Tags

, , , , , , , , , ,

ALUCARD


Otherwise Known As: Dracula
Titles: The No-Life King, The Bird of Hermes, Hound of Hellsing
Real Identity:
Vlad Țepeș
Servant of: Sir Integra Fairbrook Wingates Hellsing
Featured In:
Hellsing
Voiced By: Crispin Freeman

I do not doubt that there is anyone in the entirety of the world that has not heard of the name Dracula and the race that he is often the very epitome of vampire kind. While I do not know the exact number of interpretations of the character, I do not doubt that it is somewhere in the triple digits range by this point. Though, to be fair, the same could be said of vampires as a whole by this point and that is precisely why I’ve chosen this particular variation as my all time favorite vampire and depiction of the legendary Count Dracula.

There are many traits found in vampires throughout myth and modern media with the most common always being the thirst for blood and their being immortal in that they don’t die naturally and it takes very specific ways to killing them. There are others but they’ve grown infrequent in recent years as people try to make vampires more “realistic,” which I cannot help but question how anyone could dare to try and limit a vampire’s potential in that fashion. I grew up with tales of vampires being able to turn into bats, control whole clouds of murky mists, and command entire legions of wolves.

Alucard, to put it simply, is everything that a vampire has ever been and could ever be in works of fiction. There is literally almost no skill or power that he doesn’t possess or exercise in his reign as the “Hound of Hellsing.”

Ah, perhaps I should explain that a bit more before I get into how utterly godlike Alucard is in terms of power and ability… Well, to those of you who’ve read the book Dracula, I can assure you that the events that transpired did occur for the most part save that Dracula was not so much slain as he was captured. To those of you who haven’t read the book or seen the cult classic film, get out that rock right now. Seriously, we’re talking literature and film history here.

Though never fully explained as to how the original Hellsing managed to do so, Alucard, as he would later be called, was made into a servant of the family and his powers limited to pitiful degrees. I say pitiful in the sense of it’s still all but impossible to kill him and he can kill a regular human with but a slap to the face and he runs roughshod over any fledgling vampire.
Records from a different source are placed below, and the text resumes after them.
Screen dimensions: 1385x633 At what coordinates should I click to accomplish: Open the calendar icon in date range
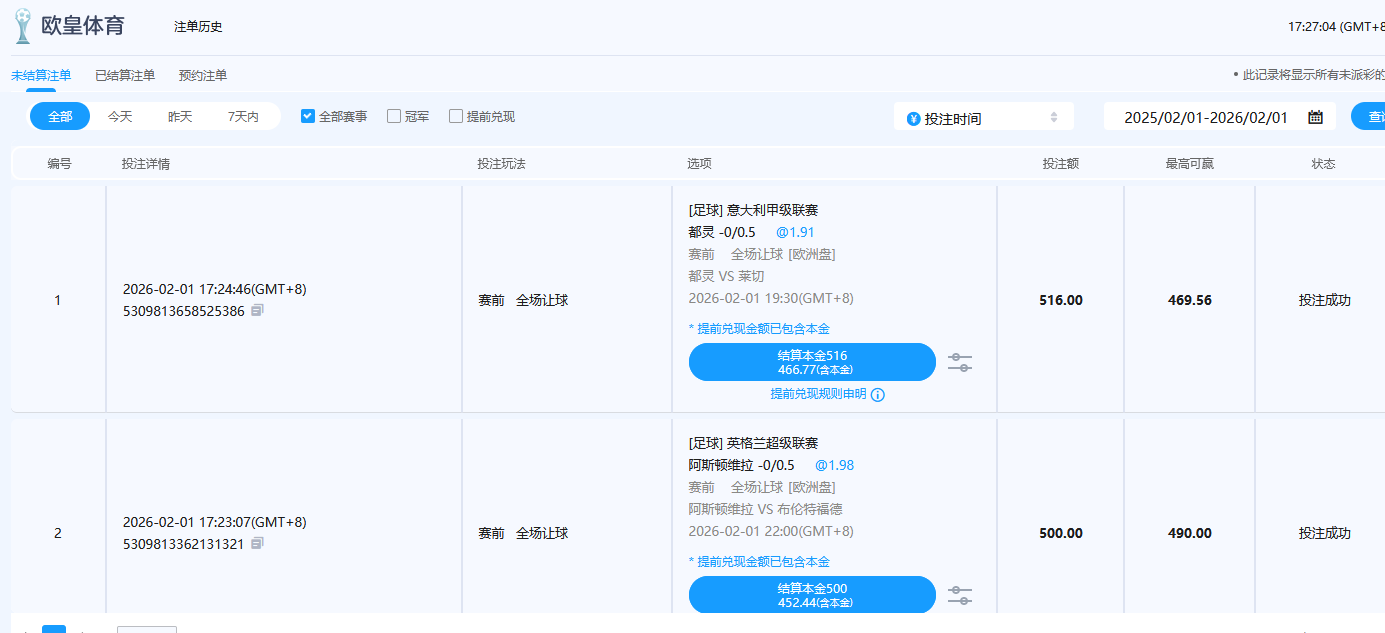point(1315,117)
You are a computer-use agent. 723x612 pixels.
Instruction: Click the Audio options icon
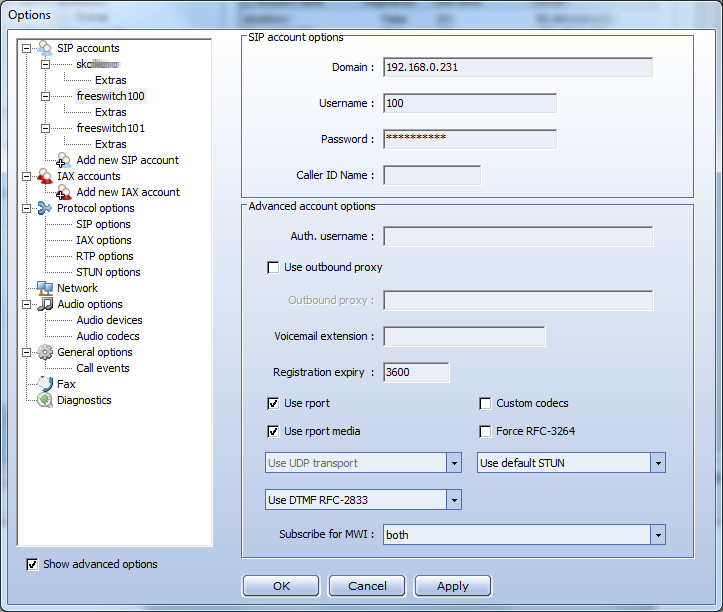click(x=45, y=304)
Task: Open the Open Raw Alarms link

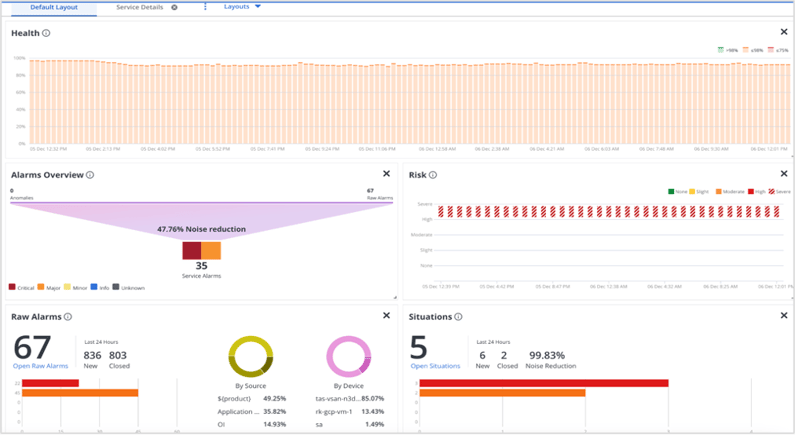Action: [40, 366]
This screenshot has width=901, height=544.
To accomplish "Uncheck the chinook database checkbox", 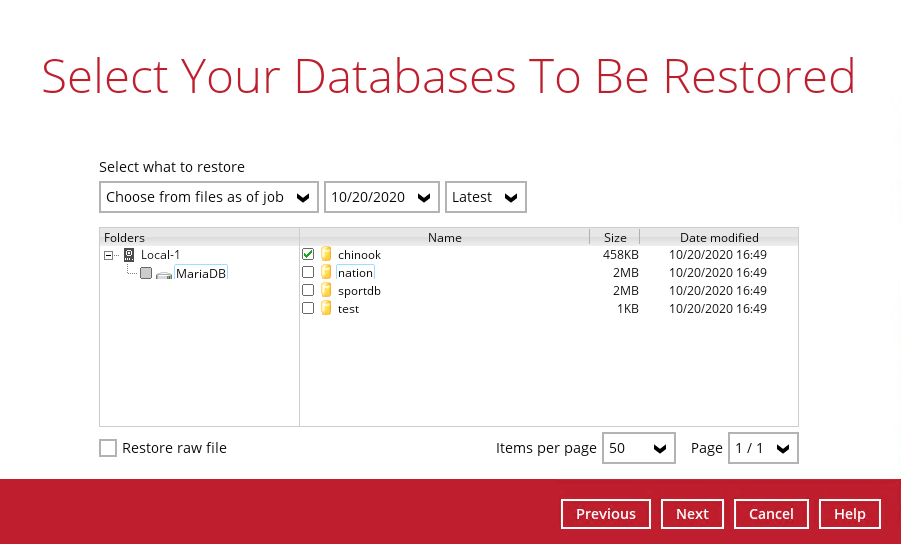I will (x=308, y=255).
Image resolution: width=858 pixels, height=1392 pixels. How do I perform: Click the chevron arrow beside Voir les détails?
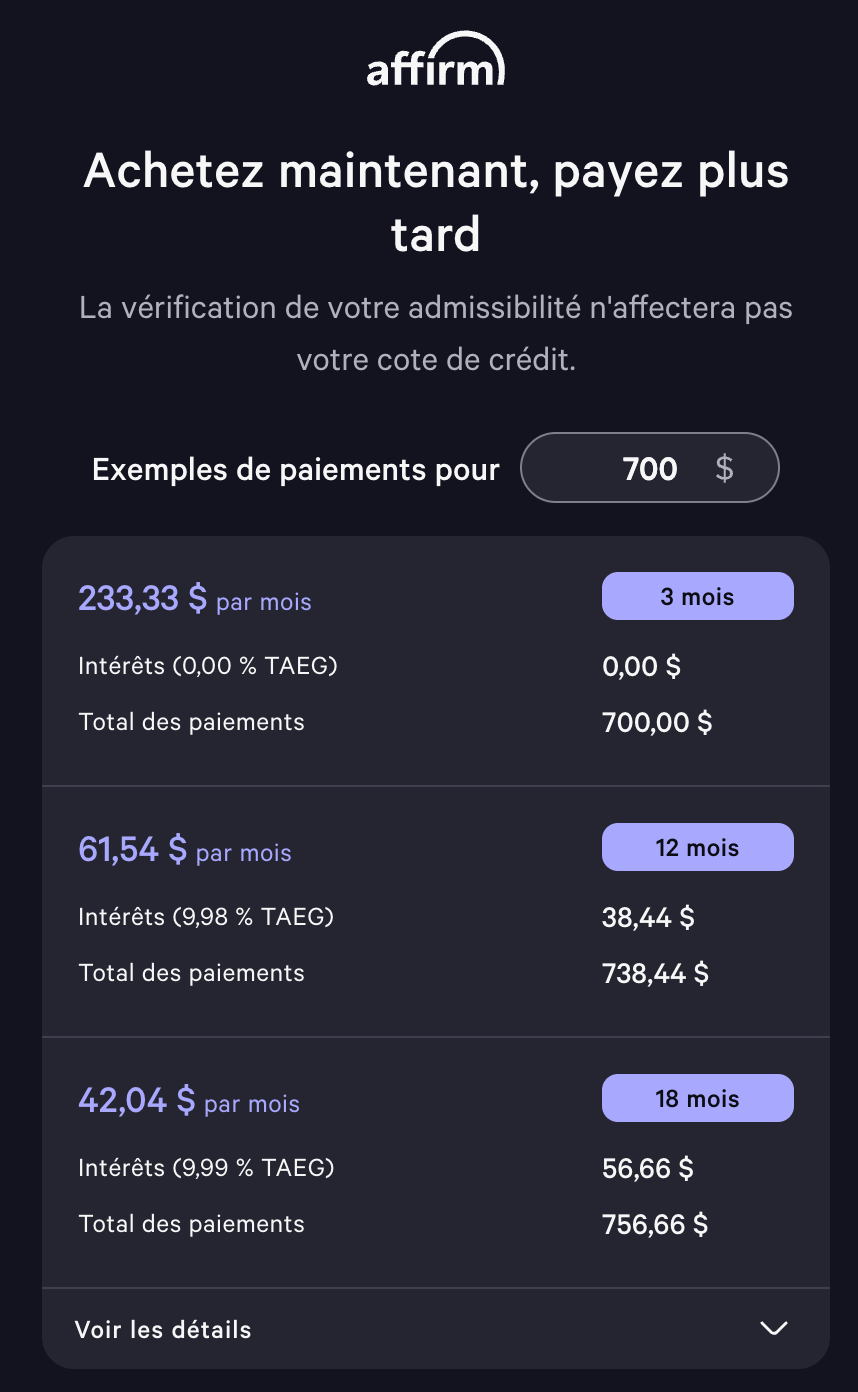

Alucard’s “master,” which I use the term loosely as Alucard is something of a rabid dog on a very loosely held leash, is Sir Integra Fairbrook Wingates Hellsing and she is one of the most hardcore female characters I’ve ever seen.

You want to know how hardcore she is? Aside from the fact that she’s nicknamed “The Iron Maiden” and is so awesome as to deserve the royal title of “Sir” rather than “Lady” in the eyes of the Queen of England, Sir Integra has stared down Alucard multiple times and has lived to boast the tale several times over.
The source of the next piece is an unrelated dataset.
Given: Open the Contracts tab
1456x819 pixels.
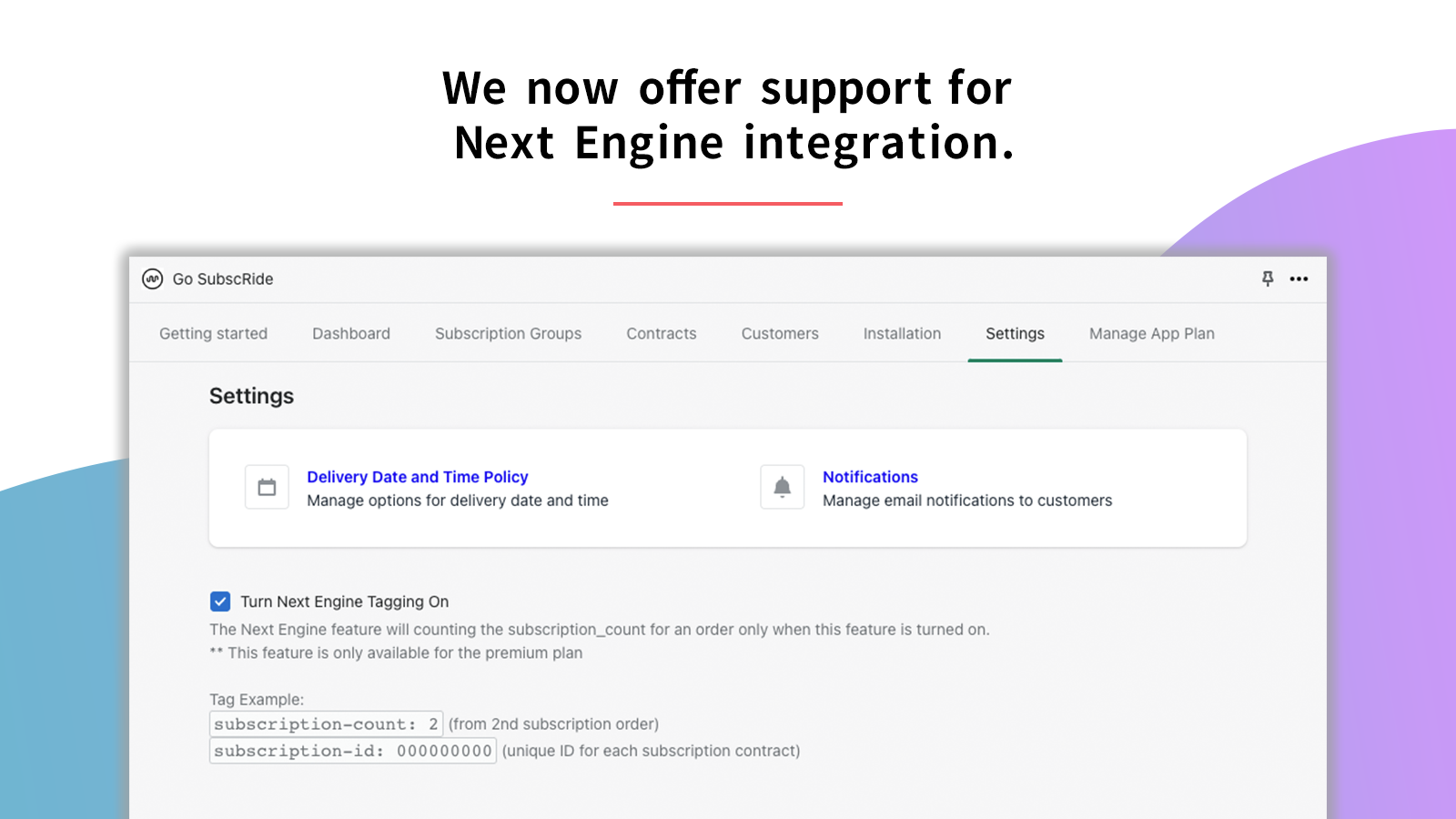Looking at the screenshot, I should click(x=662, y=334).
That, gentlemen and ladies, is a solid ten on the hardcore meter in my book.

As I said earlier, Alucard’s powers are severely limited and set into six “levels” of control counting down to the full release of his potential: Zero. Depending on the state of his release, Alucard has demonstrated many horrific abilities such as physically altering his form into a demonic humanoid with eyes virtually everywhere on its body, hellhounds, and living shadows.
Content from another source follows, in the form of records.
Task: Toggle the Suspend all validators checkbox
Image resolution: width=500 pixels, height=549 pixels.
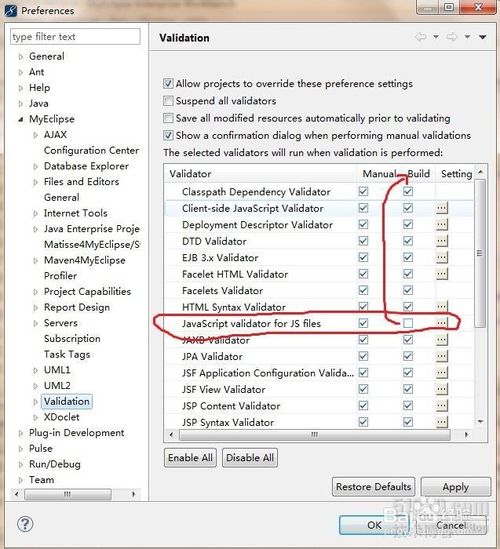Action: pos(168,101)
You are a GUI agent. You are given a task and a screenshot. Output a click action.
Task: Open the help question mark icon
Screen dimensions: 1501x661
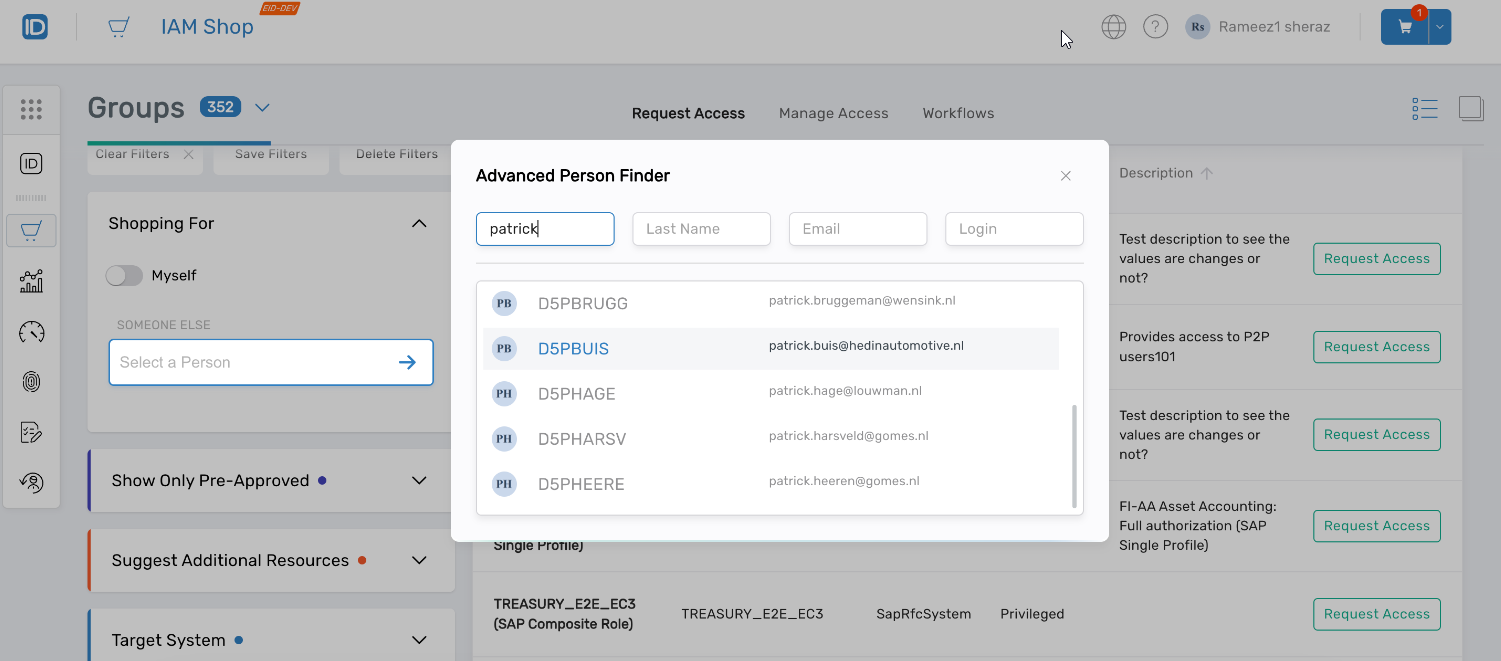point(1155,26)
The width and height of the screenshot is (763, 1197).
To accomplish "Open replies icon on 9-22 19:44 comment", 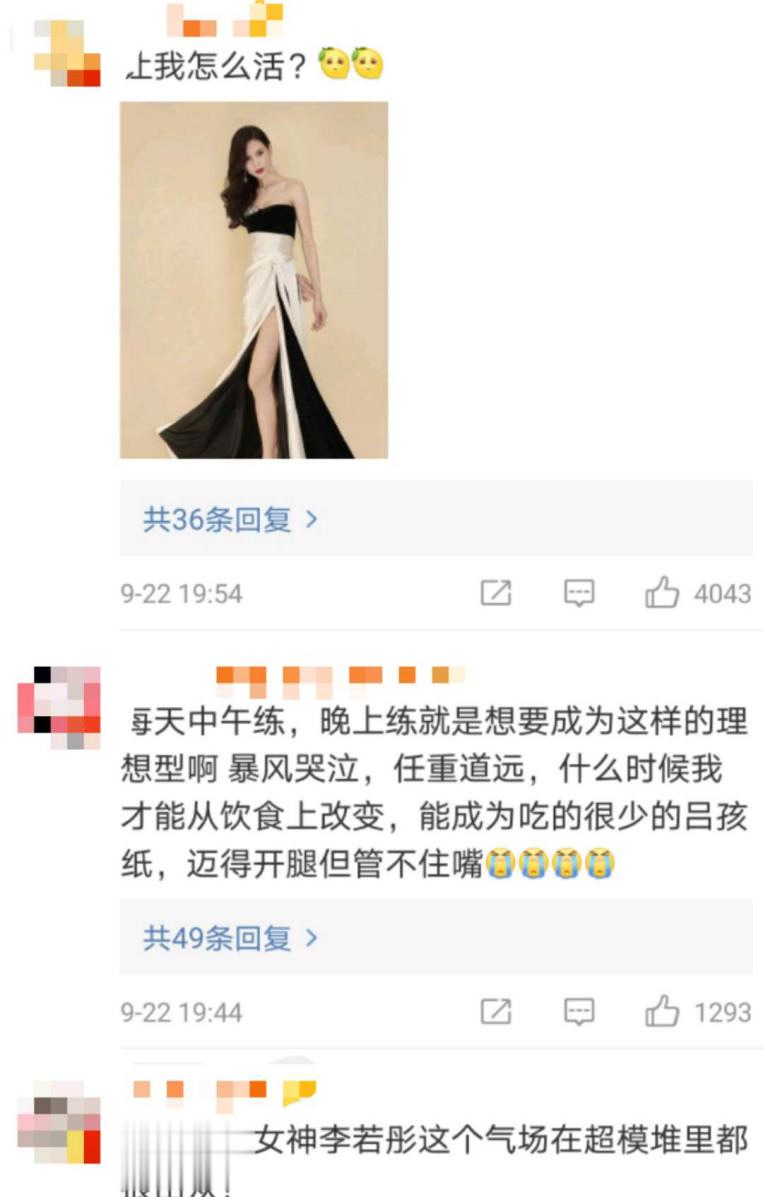I will pyautogui.click(x=579, y=1012).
Actually, that is a particular trick that is never fully explained as to how or why but Alucard can alter his physical form to suit him as he needs even when his powers are fully locked. To date, he has shown the ability to change his appearance from that of his typical “Count” form to the form of a small, teenaged girl. A form that he says he had no reason to take other than for the fact that he wanted to at the time.

The time of course was during World War II when he and another, human, servant of the Hellsing Organization were on a mission to wipe out a faction of the Nazis creating artificial vampires.

So yeah, if it weren’t already obvious, Alucard is not quite there in the head.

When his powers are fully unleashed to their maximum potential, Alucard reverts fully to his original human form garbed in the very armor that he had worn in his war against the Turks and likely the very same armor that he had worn on the day that he had become one of the first natural vampires. I say one of because it has been said time and time again in many varieties of media from books to film that Dracula, though easily one of the greatest and most powerful vampires in existence is not strictly the very first but that’s for another time and another place.

Another and far more frightening aspect of Alucard’s potential as a vampire is the one ability he can only exercise under level zero and that’s his ability to summon familiars. Now, contrary to how that may sound, I don’t mean he can summon creatures like hellhounds or bats to do his bidding.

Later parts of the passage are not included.